Obwohl der Hinweis darauf, dass die Trennung von ‚Ökonomie‘ und ‚Kultur‘ ungerechtfertigt ist,  richtig ist, liegen die Dinge dann doch nicht ganz so einfach; insbesondere dann, wenn man daraus eine tragfähige ‚politische Handlungslinie‘ herausdestillieren will.

Beim ‚Prekariat‘ könnte man sich noch realativ einfach darauf einigen, dass auch dieses unter dem Oberbegriff der ‚Klassenpolitik‘ gefasst werden könnte. Obwohl es auch da schnell zu der Einsicht kömmen würde, dass Prekariat und ‚Kernbelegschaften‘ nicht unbedingt die gleichen Interessen haben müssen. Und dass die Politik der DGB-Gewerkschaften in irgendeiner Weise für Prekäre interessant wäre, kann man auch nicht gerade behaupten. Im Prinzip ist also mit dem Begriff ‚Klassenpolitik‘ alleine noch nichts gewonnen.

Und was die Probleme und Interessen von ’Schwulen und Lesben‘ mit ‚Klassenpolitik‘ zu tun haben sollen – ehrlich, da fällt mir wirklich keine Antwort zu ein. Ausser in dem ganz abstrakten Sinne, dass linke gegen jegliche Form von ‚Unterdrückung‘ aufbegehren sollen (Lenin bezeichnete dies als die Funktion eines Volkstribuns).

Und last but not least das ‚Patriarchat‘. Auch wenn sicher viele Frauen auch gleichzeitig Arbeitskraftverkäufer sind, so lässt sich die ‚Frauenfrage‘ (ein antiquierter marxistischer Begriff) nicht aus dem Kapitalverhältnis und der Klassenfrage ableiten und schon gar nicht darauf reduzieren. Überhaupt scheint es mir äusserst fraglich zu sein, die ‚Frauenfrage‘ auf einer rein‚politischen‘ Ebene angehen zu wollen. Vielmehr würde sie es erforderlich machen, die Trennung von ‚privat‘ und ‚gesellschaftlich‘ selbst zur Disposition zu stellen (ohne damit notwendige Abgrenzungsmassnahmen auszuschliessen).

Ist Klassenpolitik eine Form von Identitätspolitik? 

Eine schwierige Frage! Die Traditionslinke sagt Ja, die Pomo [postmoderne]- linke sagt Nein und die kritische linke haucht ein entschiedenes Jein heraus. Aber irgendwie kann mich nichts davon richtig überzeugen.

----

__Arbeitsauftrag 1__
Beantworte zum Text über Klassenpolitik diese drei Fragen:
(a) Was sollen Linke laut dem Text im ganz abstrakten Sinne tun, und wie bezeichnete Lenin dies?
(b) Welcher Begriff wird im Text als antiquierter marxistischer Begriff eingeordnet?
(c) Welche Antwort haucht die kritische Linke laut dem Text auf die Frage aus, ob Klassenpolitik eine Form von Identitätspolitik ist?
__Arbeitsauftrag 2__
Schreibe den Text über Klassenpolitik im Anschluss an seinen letzten Satz weiter.

__Angezeigte Informationen__
----

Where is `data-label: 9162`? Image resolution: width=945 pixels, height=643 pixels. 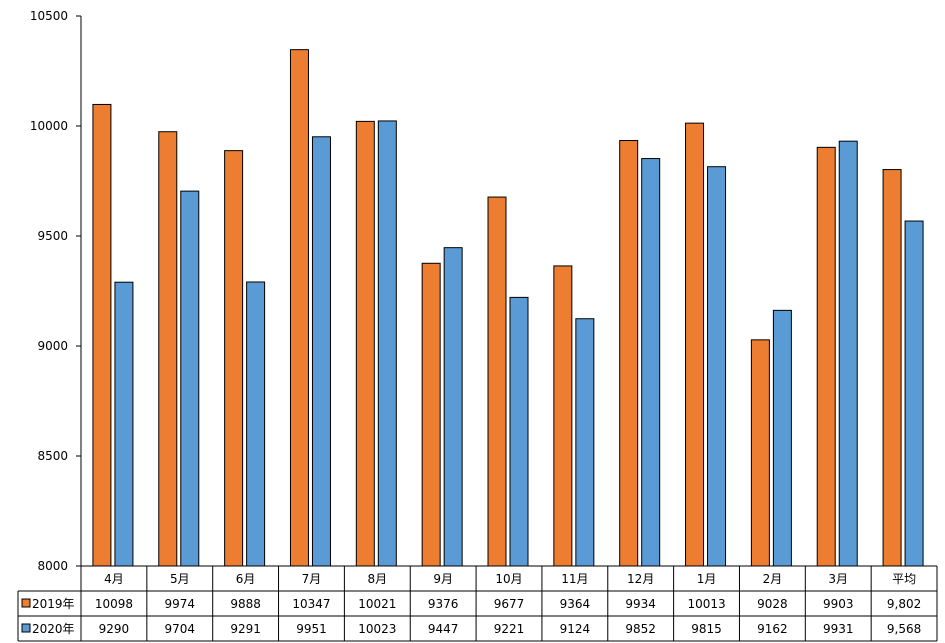
data-label: 9162 is located at coordinates (772, 629).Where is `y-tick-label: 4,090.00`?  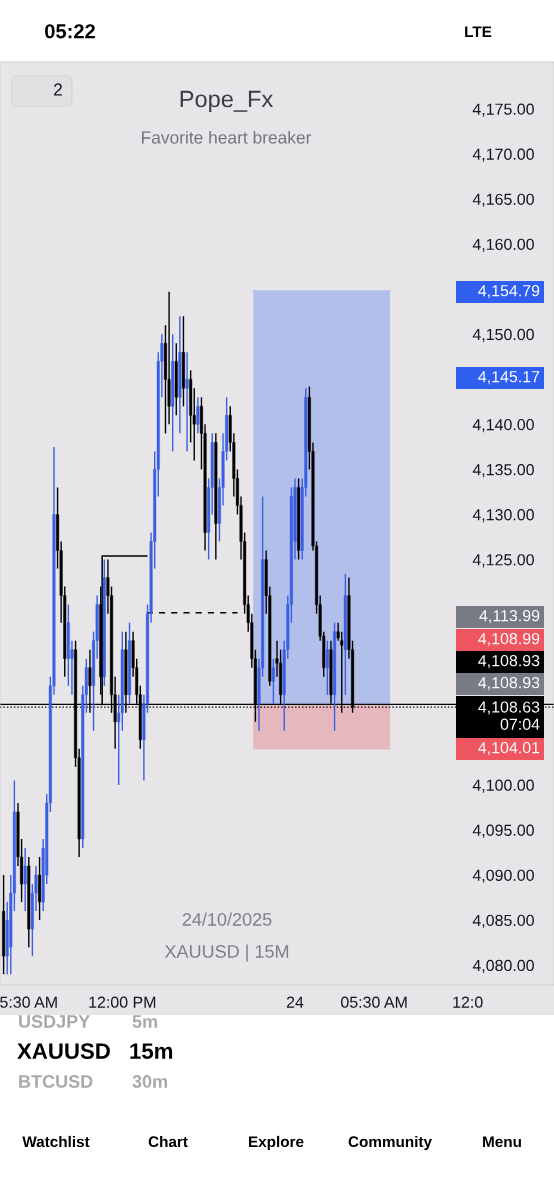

----

__Antwortfeld 1__
(a) Sie sollen gegen jegliche Form von Unterdrückung aufbegehren; Lenin bezeichnete dies als die Funktion eines Volkstribuns.
(b) Die „Frauenfrage“.
(c) Ein entschiedenes Jein.

__Antwortfeld 2__
Gehen wir zurück zum Urschleim. In der bürgerlichen Gesellschaft gibt es zwei wesentliche Arten der ökonomischen Reproduktion: man kann ein Besitzer von Produktionsmitteln sein oder man verkauft seine Arbeitskraft. Die Produktionsmittelbesitzer bezeichnet man als Bürgertum (dass auch alle Staatsangehörigen als ‚Bürger‘ bezeichnet werden, ist sprach- und ideologiekritisch ziemlich interessant) und die Verkäufer der Arbeitskraft sind die Arbeiter. Nach Marx ist das wesentliche Kennzeichen der Arbeiter, dass sie ihre Arbeitskraft verkaufen müssen. Das heisst, sie können sich zwar bis zu einem gewissen Grad aussuchen, wem sie ihre Arbeitskraft verkaufen ‚wollen‘, aber nicht, dass sie sie verkaufen ‚wollen‘.

Diese von Marx (leicht zynisch) als „doppelte Freiheit“ (frei von Produktionsmitteln, frei, seine Arbeitskraft zu verkaufen) bezeichnete ‚Freiheit‘ bedeutet also im Kern nichts anderes, dass man, um zu überleben, sich zwar einen Kapitalisten (oder eine Kapitalgesellschaft) aussuchen kann, aber dem Kapitalverhältnis als solchem kann man nicht entrinnen.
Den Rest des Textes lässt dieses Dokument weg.